On the bright side, some of these problems can be corrected and theres a good chance someone will have written a plugin to do so by the time you are reading this. Currently, the profile photo is an instance of an ElggFile which is stored on an ElggFilestore. As of now, the only file store available is the ElggDiskFilestore. However, implementing an ElggFTPFilestore would allow your web server and data server to be seperate. You would still have two performance issues: a) There is still only one ftp location where your images would be stored. You will not be able to load balance your images over several servers. b) Requests for images would still have to go through the Elgg php code.

To solve the second problem, you would need to overwrite the profile photo plugin (called icon) to instead link to the user’s image with a normal image src tag. The user’s image would of course have to be made web accessible. Setting that up would involve more administrative overhead, but you would have the advantage of being able to use a lightweight web server to serve static content.

If Elgg itself was lightweight, the implications of turning static content into dynamic content would not be as severe. However, each page load of Elgg requires dozens (often hundreds) of database queries, so large installations of Elgg would be best served to make your static content truly static.

The Zend Gdata Client Library

Many of Google’s products use the Google Data protocol to power their API’s. To make interactaction with the API simpler, most programmers will download a client library for their language of choice. Google recommends the Zend Gdata client library for PHP, which overall is a great client library but does have one major downside.

For RateDesi Hungama, I query the YouTube API (which uses Google Data) to retrieve video feeds and video entries. Each time a video page is loaded, the site needs to retrieve the feed from Youtube to display the video information. To prevent needing an API call on every video page, I have two options… either store the video information in my database and update it periodically or cache for a limited time the video information.

I chose caching. The problem with the Zend Gdata client library is that any Gdata feed retrieved is gigantic. Each video entry object is a good 300kb because a ton of metadata is kept within the object. If you allocated 500MB to your cache you would not be able to store even 1700 videos. In this case, you would probably want to look towards using a file based cache.

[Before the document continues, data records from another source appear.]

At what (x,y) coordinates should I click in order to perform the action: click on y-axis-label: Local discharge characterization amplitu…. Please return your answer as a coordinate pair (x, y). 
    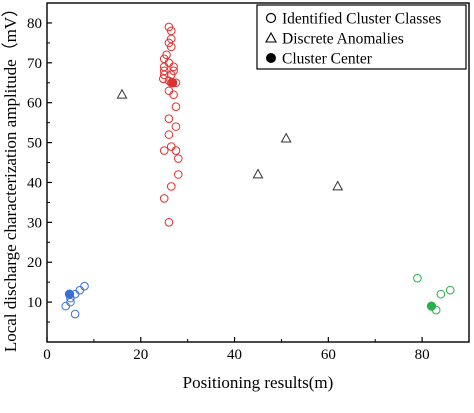
    Looking at the image, I should click on (10, 176).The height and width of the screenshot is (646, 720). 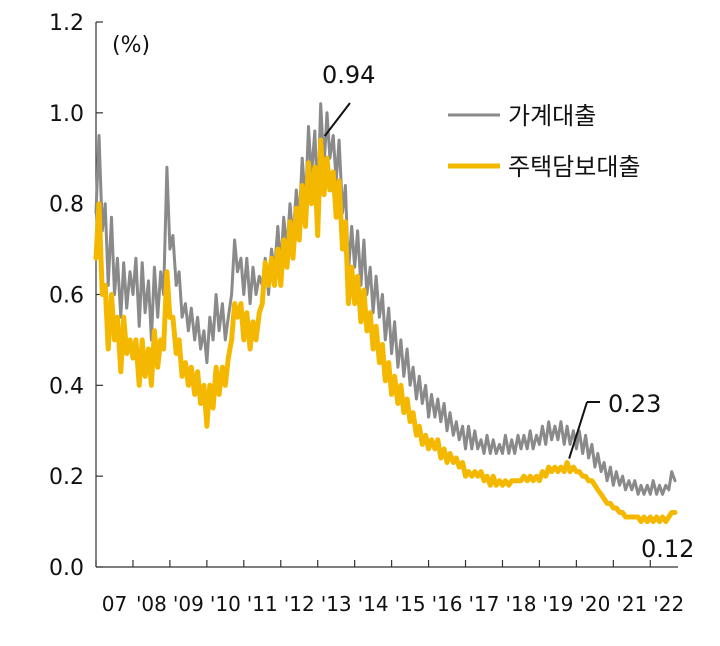 I want to click on x-tick-label: '10, so click(x=226, y=604).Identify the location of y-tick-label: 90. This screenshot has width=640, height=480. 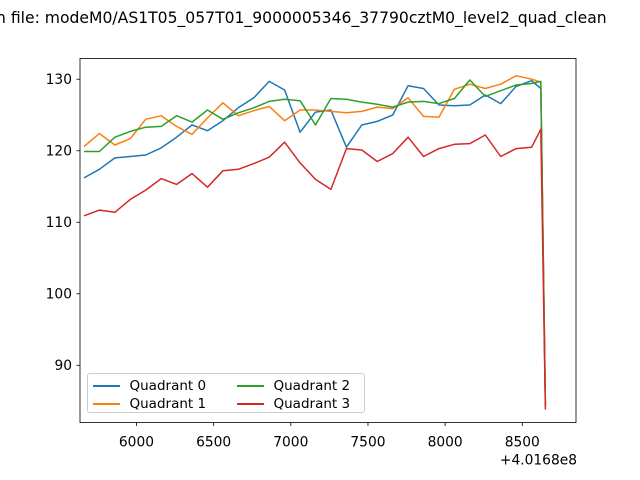
(63, 366).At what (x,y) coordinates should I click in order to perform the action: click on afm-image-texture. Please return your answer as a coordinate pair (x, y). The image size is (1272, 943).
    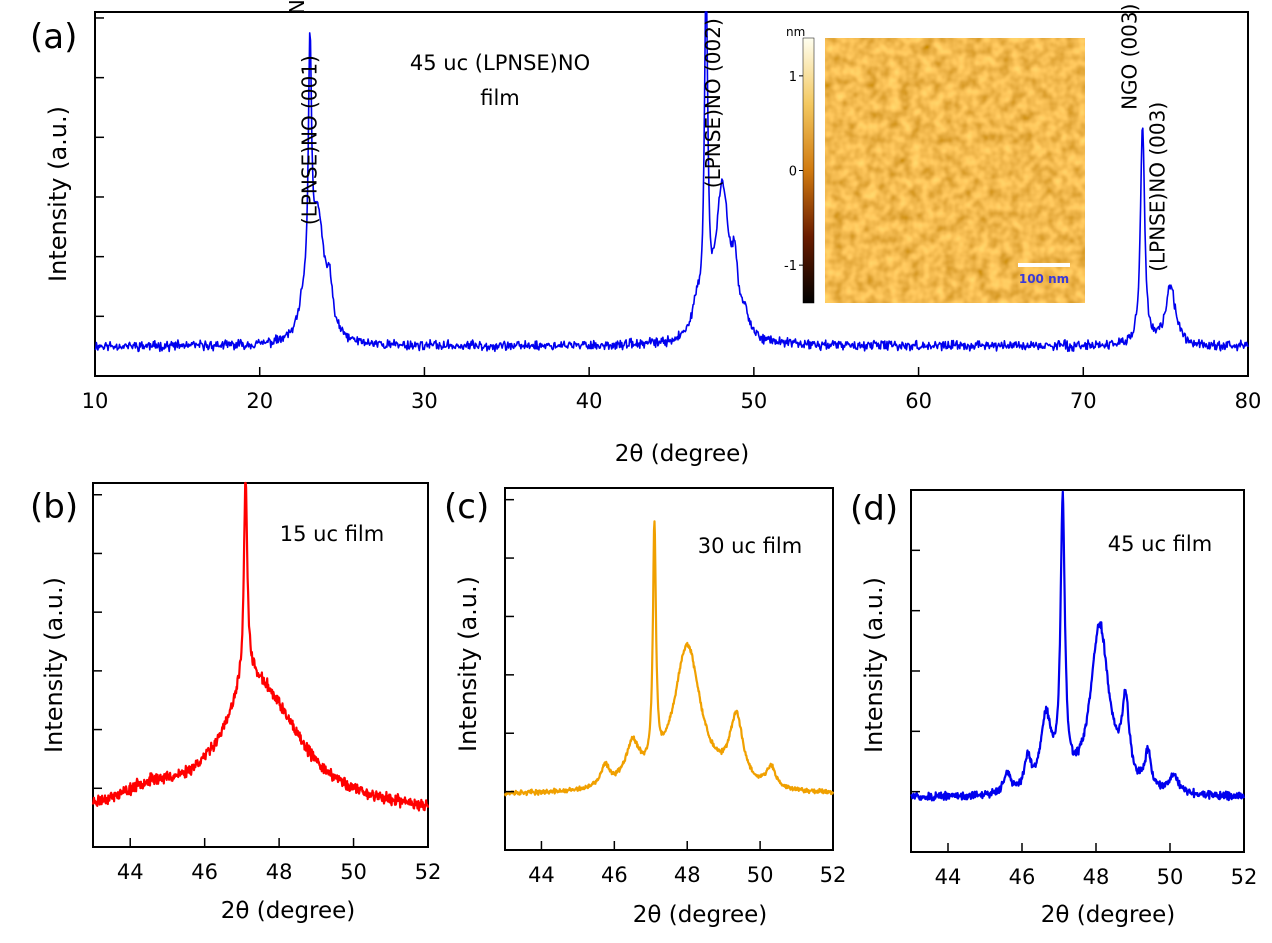
    Looking at the image, I should click on (955, 170). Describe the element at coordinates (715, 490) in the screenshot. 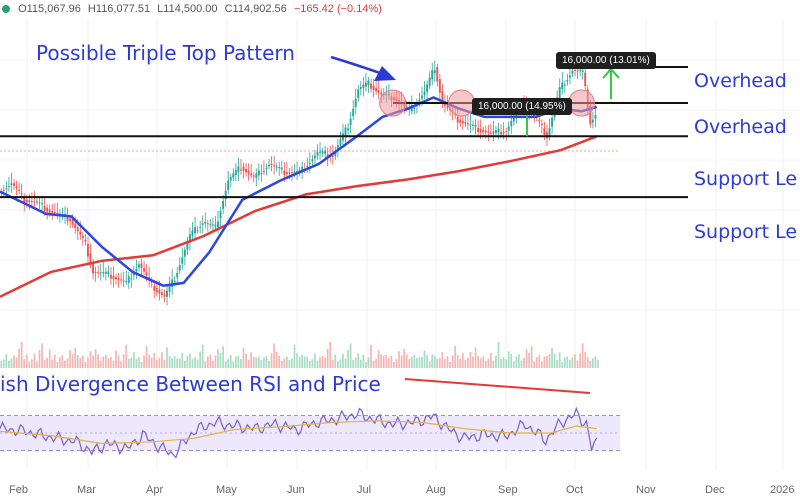

I see `x-label-dec: Dec` at that location.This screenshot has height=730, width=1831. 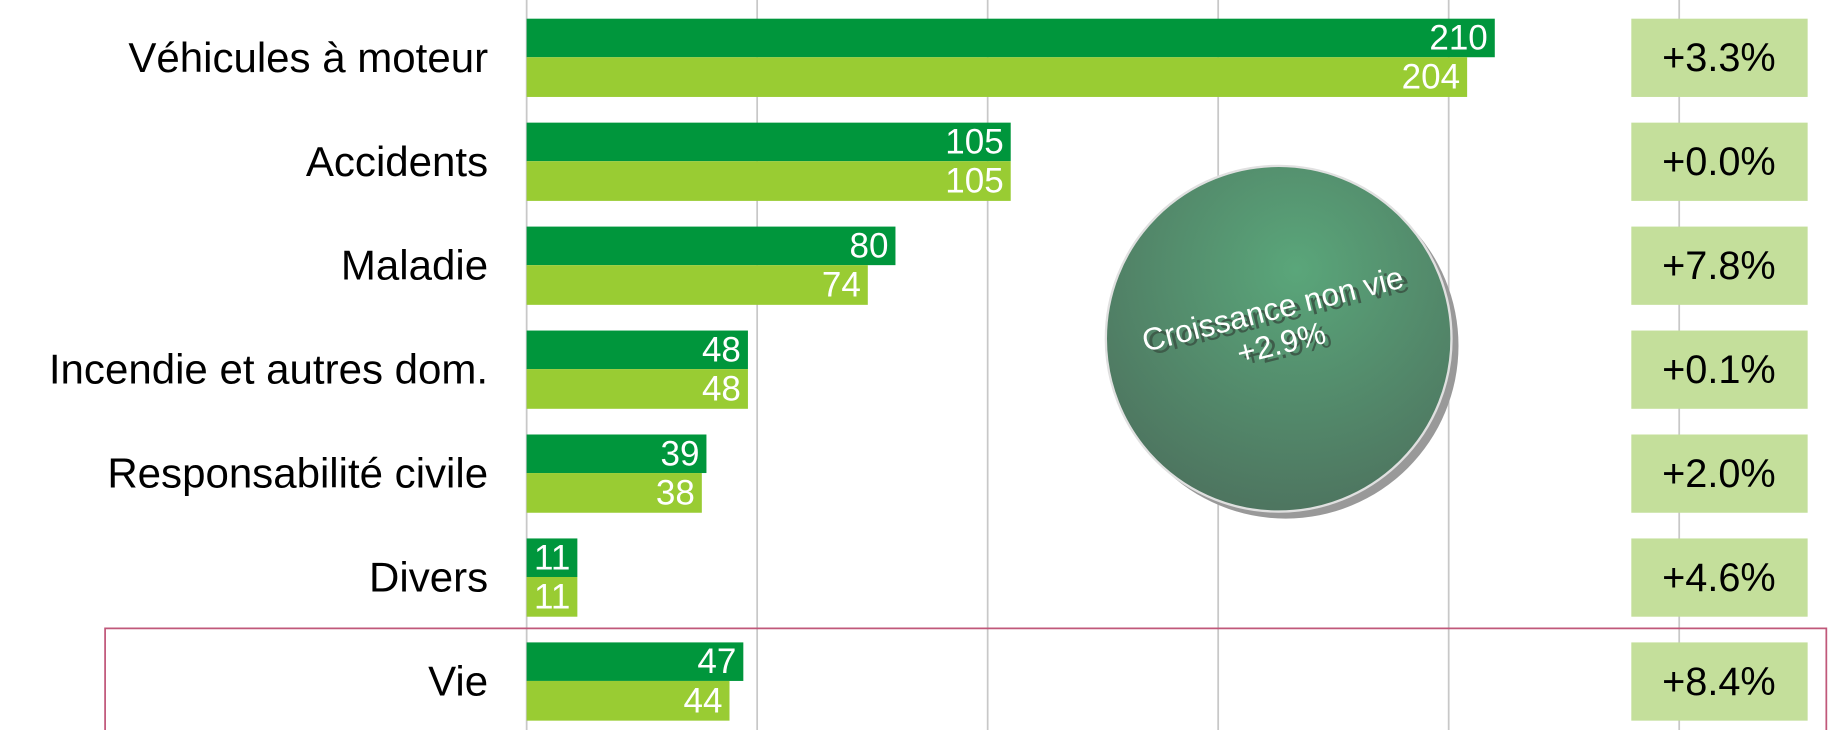 What do you see at coordinates (676, 492) in the screenshot?
I see `value-label: 38` at bounding box center [676, 492].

However, I usually prefer using memcached which is an in-memory distributed cache. Thankfully, memcached does offer the option to automatically compress data. In PHP, when using memcache_set set the flag to MEMCACHE_COMPRESSED and it will automatically serialize and compress the Gdata object. So, instead of a 300kb cache entry, you will be left with a 17kb or smaller cache entry.

Lessons Learnt: Either roll your own Gdata client library for PHP, or use a file based cache with the Zend Gdata client library, or make sure to compress your cache entries.